カーテンを引き、大窓を開けたイズクは、頭上から差す光のまばゆさにおどろき、目を細めた。
光球にもっとも近い場所とあって、白い日差しが目の奥に刺さるようだ。高所ならではのやや強い風が、ぶわりとイズクの髪を持ち上げる。
少しだけ気分をよくしたイズクは、手際よくテーブルや棚を拭き、ソファカバーや出入り口のマットを叩いては窓枠に引っかけ、日ざらしにした。重いカーペットはイズクひとりの力でははがせないため、床がむき出しになっているところにほうきをかけ、カーペットで隠れているところの分まで、ぞうきんでぴかぴかにする。
かわいた布で窓をみがき、窓枠の隙間まで埃を取り除いたら、風呂場とトイレの床にブラシをかけ、水を流す。どちらもあまり使われていないようで、排水溝を掃除する必要はなさそうだった。
本棚に詰まった本の一部を開き、日陰に並べて干したイズクは、ベッドとミニテーブルの下にも本が積まれていることに気がついた。だが、それらを取ろうとすると、どうしても魔術師に近づくことになる。
――やっぱり、怖い。けど……きっと、こうして逃げ続けることもできないのもわかってるんだ。皆のためにも、うまくやらなくちゃ。僕が、一番お兄ちゃんなんだから。
イズクは決意を固め、そろりと魔術師に歩み寄った。
孤児院の皆のためにも、うまく仕事をやりとげなければならない。使用人としてはたらく以上、魔術師のそばにいることに、早く慣れたかった。すみずみまで掃除をしたことで高ぶった気持ちも、イズクの背を押してくれていた。
イズクがすぐそばまでやってきても、魔術師は目を覚まさなかった。イズクは、魔術師に触れないようにしながら、ベッドとミニテーブルの下にあった本を引き出し、ふたたび魔術師から距離を取った。魔術師は、まだ眠ったままだ。かなり深い眠りの中にいるようだった。
イズクは、魔術師の顔のあたり――灰髪におおわれている――を、じっと見つめた。
魔術師に近づいたとき、すえたにおいがした。長らく体を洗っていないのかもしれない。ひどく痩せているのもあって、かすかに肩が上下していなければ、生きているかもわからなかっただろう。イズクはまだ死体を見たことがなかったが、きっとこんなふうなのだろうと思った。
魔術師を見ているうち、今なら彼にさわっても平気だという確信じみたものが、イズクの中にわいてきた。おそろしい存在であるからこそ、自分を食べてしまうかもしれない相手だからこそ、顔もろくに見ないまま終わりたくはない――そんな意地もうまれはじめた。
イズクは、誘われるように、魔術師に手を伸ばす。その髪に触れそうになった一瞬、イズクの指先はわずかにこわばり――それでも、しっかりと触れた。魔術師は、目を覚ますことも、イズクの指を拒むこともなかった。
イズクは、魔術師の前髪を左右に寄せ、その顔をのぞきこむ。
中性的な、りりしい面立ちの人だった。光球を支えている当人だというのに、彼の肌は、日に当たったことがないかのように蒼白だ。まつ毛の短い目の端には目やにがこびりついていて、鼻血や、よだれだか胃液だかわからないものが伝った跡が、あごから首にかけて残っている。そういったものを拭えば、それなりにきれいな顔をしているだろうことがうかがえた。
イズクは、しばらく魔術師の顔をながめた。見れば見るほど、普通の人間のように思えてくる。

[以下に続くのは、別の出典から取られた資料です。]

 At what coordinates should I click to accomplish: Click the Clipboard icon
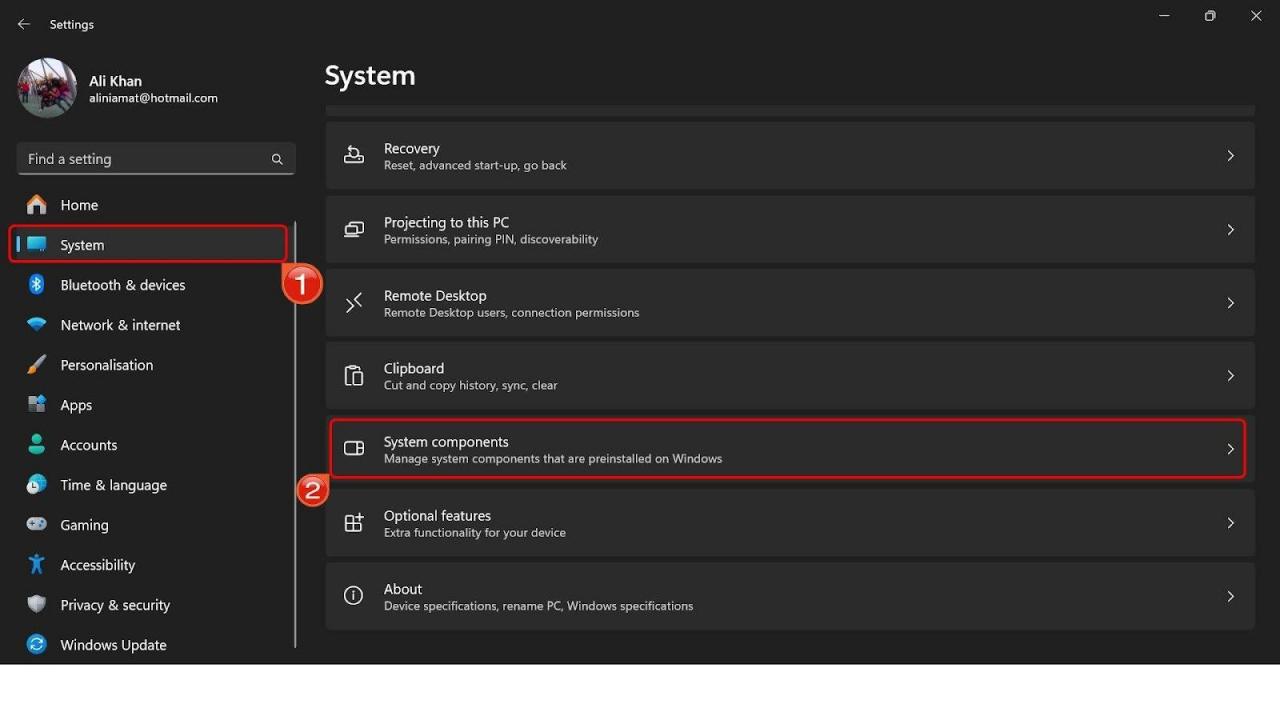(x=354, y=376)
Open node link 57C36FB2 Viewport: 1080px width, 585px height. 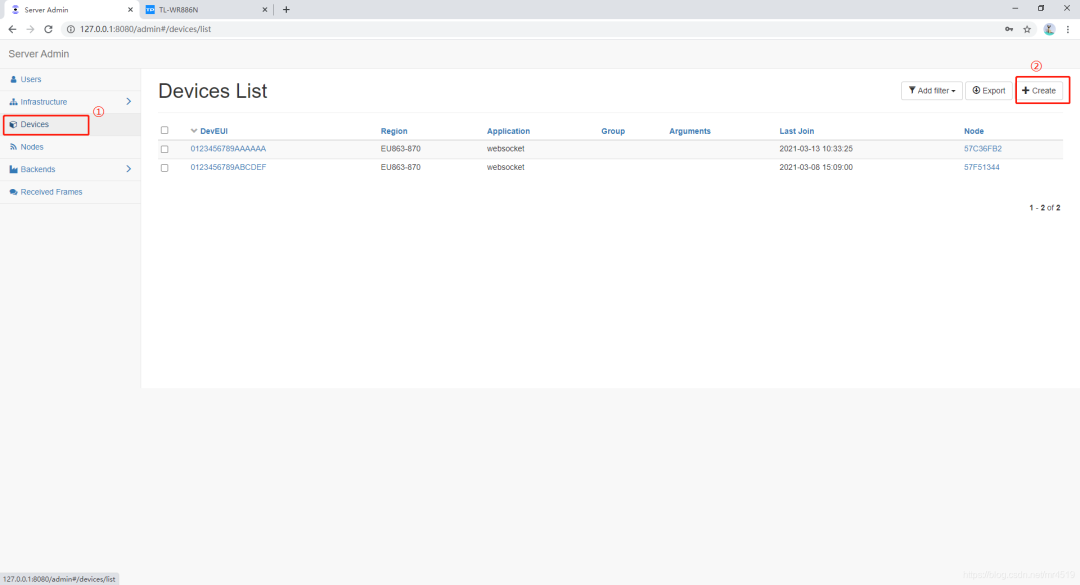pos(982,149)

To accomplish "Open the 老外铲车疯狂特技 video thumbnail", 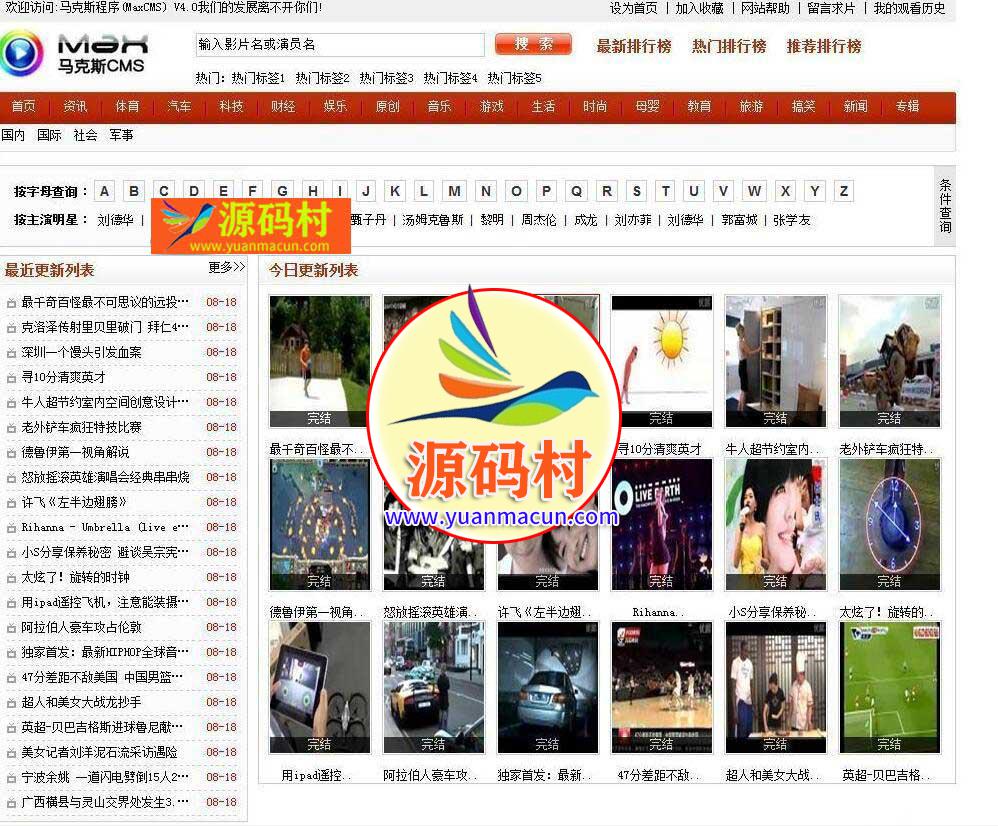I will pos(889,361).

ふと、魔術師が身をよじらせた。イズクは緊張したが、魔術師は目覚めなかった。ただ、魔術師の襟の内側から、何かがこぼれ落ちる。
首飾りだろうか。何の気なしにひもの先にぶら下がっているものを見たイズクは、声なき悲鳴とともに飛び上がった。
――小瓶だ。そして、中に入っているのは……人間の指!
魔術師が、前の使用人を食べてしまったといううわさ。あれは、本当だったのだ。
イズクは、尻もちをついた姿勢のまま、後ずさった。背後に立ててあったいくつもの本が、ばさばさと倒れていく。それらを片付ける余裕もなく、ワゴンも、下げるはずの菓子も置き去りに、イズクは部屋を飛び出した。
短い廊下を駆け、昇降機を呼び出すレバーを引き下ろそうとしたとき。イズクは、昇降機に乗っても、目指すべき場所がないことに気がついた。

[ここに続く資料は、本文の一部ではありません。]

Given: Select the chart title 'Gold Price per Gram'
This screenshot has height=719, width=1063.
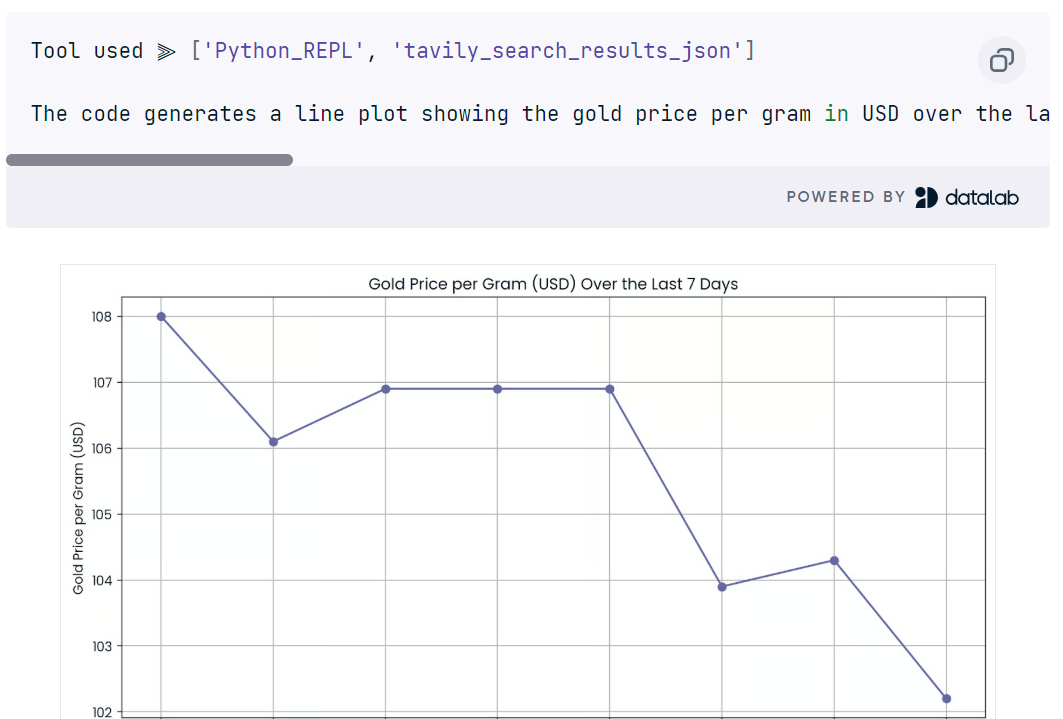Looking at the screenshot, I should click(x=553, y=283).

できるかぎり部屋から出ないよう命じられていたせいで、うずまき貝の中のことはよく知らない。あまり早くに私室に戻るのも、とがめられそうで気が引ける。小役人は怖いし、ここで働いている他の者たちも、魔術師にかかわっているためか、イズクには近寄りたがらない。

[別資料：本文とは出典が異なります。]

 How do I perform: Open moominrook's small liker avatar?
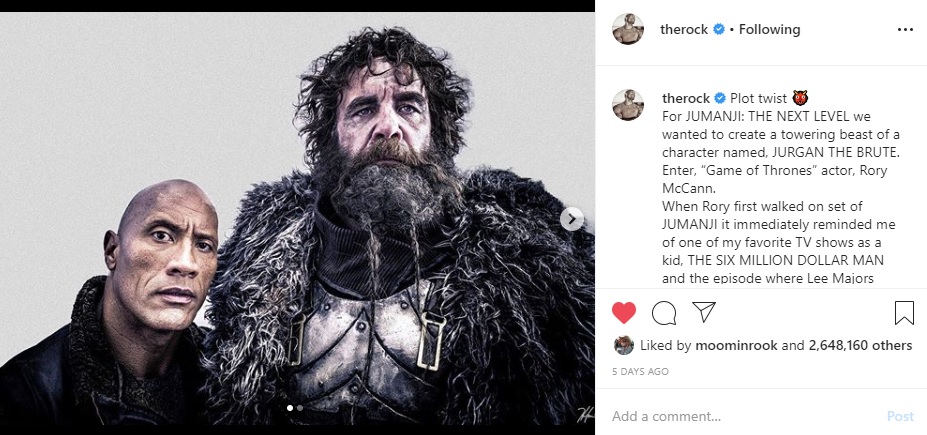(x=623, y=345)

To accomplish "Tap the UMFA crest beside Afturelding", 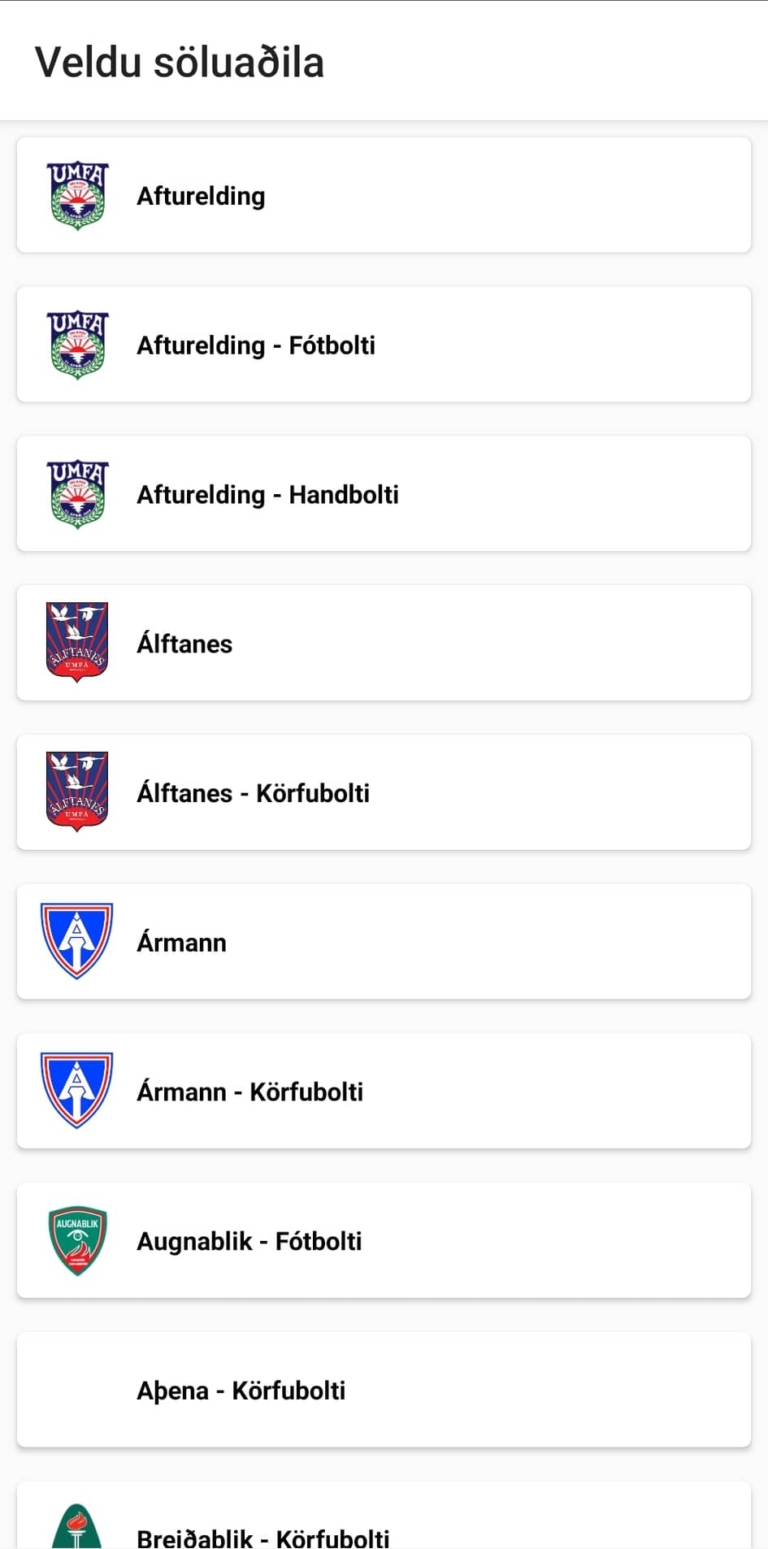I will (x=77, y=195).
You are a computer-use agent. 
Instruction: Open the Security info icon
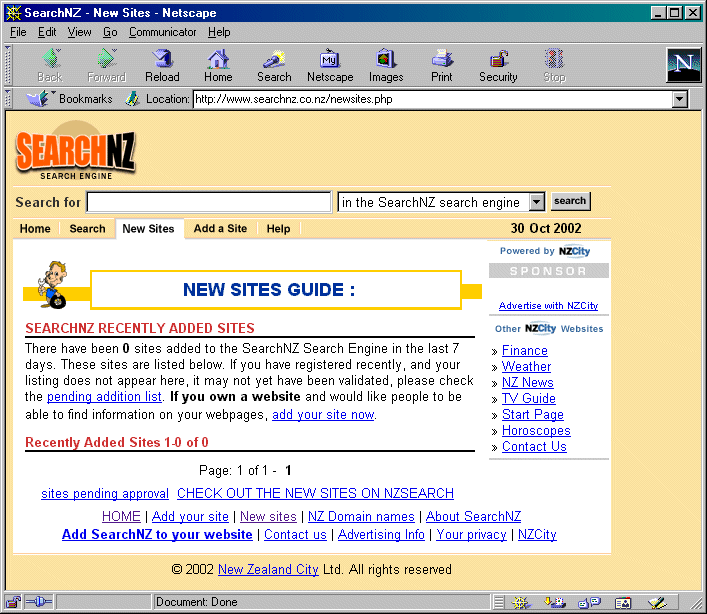coord(498,65)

逃げる場所もなく、頼れる者もいないイズクは、結局、魔術師の部屋の前に戻るしかなかった。ワゴンで部屋の扉をふさぎ、それに隠れるようにして、膝を抱える。
――手紙を出そう。このままだと殺されてしまうことをきちんと伝えれば、孤児院の皆が僕を助けてくれる。そうでもしないと、僕は本当に……魔術師に、食べられてしまう。